Significant efforts have been invested over the past few decades, yet the search for a translatable ‘off the shelf’ small-diameter vascular substitute continues. On a positive note, various prototypes are in various stages of clinical trials, and hopefully, few are on the verge of success.
With the improved understanding gained through past experience, it is crucial to identify and avoid the critical failure mechanisms in the future. One imperative notion is that engineered vessel need not to recapitulate all compositional, physiological, and cellular aspects of native tissue, rather focusing on a few critical aspects should serve the purpose. Foundational and follow up studies in the field indicate a few indispensable criteria for a successful tissue-engineered vascular graft.

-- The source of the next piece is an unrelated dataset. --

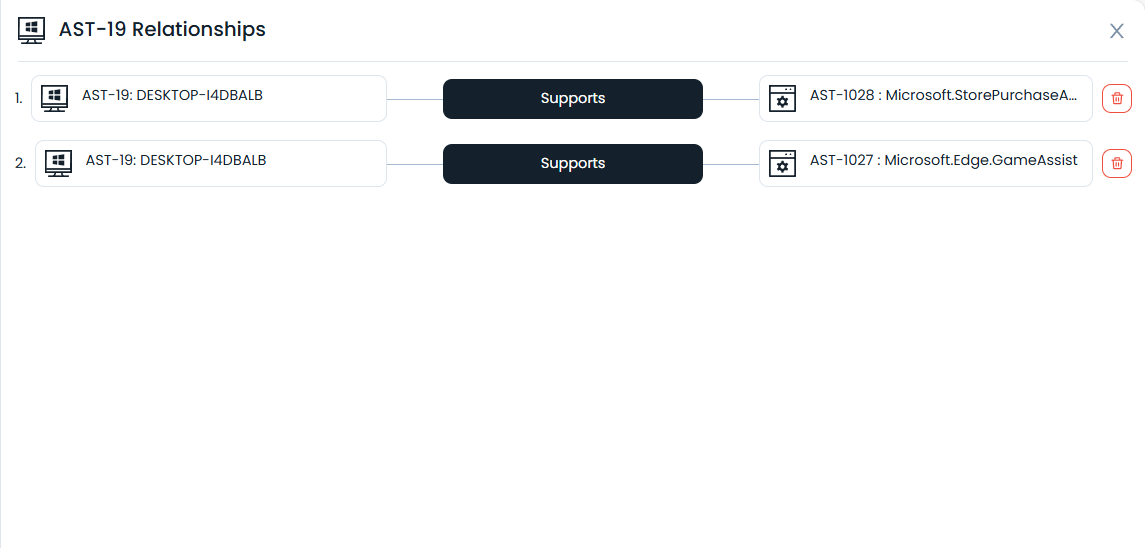Image resolution: width=1145 pixels, height=548 pixels.
Task: Click the row number 1 label
Action: pyautogui.click(x=19, y=98)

Especially, while designing a low flow high-pressure arterial substitute, it is necessary to provide blood compatible/anti-thrombogenic lumen. The blood-contacting surface should also prevent platelet adhesion and activation to maintain long-term patency. Immune compatibility is another
crucial aspect. Autologous implants are the only candidates having the privilege of uncontested acceptance; whereas, any foreign (non-self) object activates a cascade of innate/adaptive immune system, leading to rejection. With the latest scientific advancements, the role of the host immune system in constructive graft remodeling is now established [44-46]; however, regulating the immune response in a balanced manner remains a pre-requisite. An exuberant reaction may lead to eventual hyperplasia and stenosis [40]. Another notable aspect is to ascertain the mechanical stability of the implanted graft during remodeling, wherein simultaneous occurrence of matrix degradation and neo-tissue formation takes place in a dynamic microenvironment. An imbalance of these two would succumb graft integrity and may result in aneurysm formation in the long run.

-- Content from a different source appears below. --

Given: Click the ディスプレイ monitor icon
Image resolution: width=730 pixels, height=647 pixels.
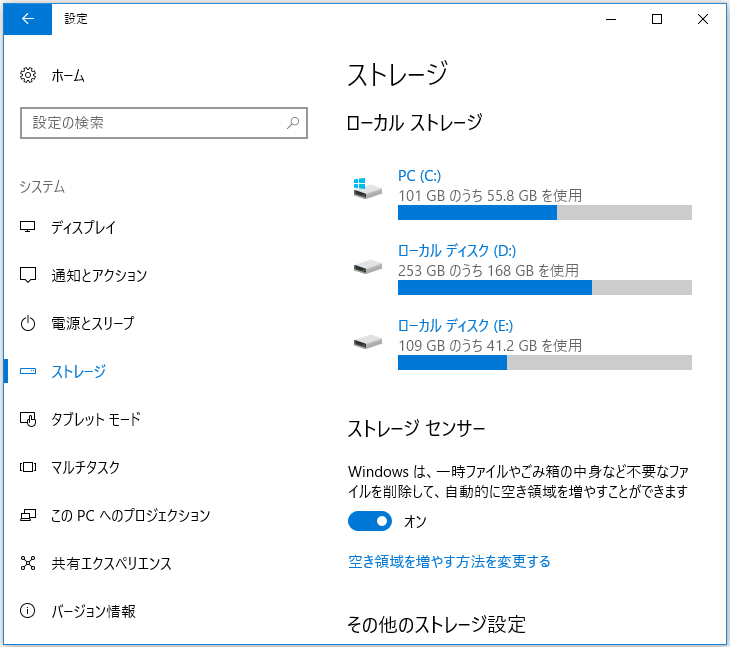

Biomechanics of the bioengineered graft needs to be optimized, keeping in mind the initial (including suture retention, dynamic compliance, tensile properties, and burst strength) and post- implantation factors (degradation and remodeling). Besides these mechanical and biological pre- requisites, successful clinical translation demands their ready availability and automated reproducibility. Economic factors like low cost and affordability should not be avoided during the course of graft manufacturing.